**Task directions**
Convert the material from the line containing "Given: Click the File Name label" through the end into a two-column CSV with the headers instruction and answer. Give one row per request, put each field in quotation marks, and replace line breaks with spaces.

# Start of Input data

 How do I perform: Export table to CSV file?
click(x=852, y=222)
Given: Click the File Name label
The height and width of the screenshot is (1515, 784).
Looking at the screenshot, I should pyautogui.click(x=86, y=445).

# End of Input data

**Task output**
instruction,answer
"Given: Click the File Name label The height and width of the screenshot is (1515, 784).","Looking at the screenshot, I should pyautogui.click(x=86, y=445)."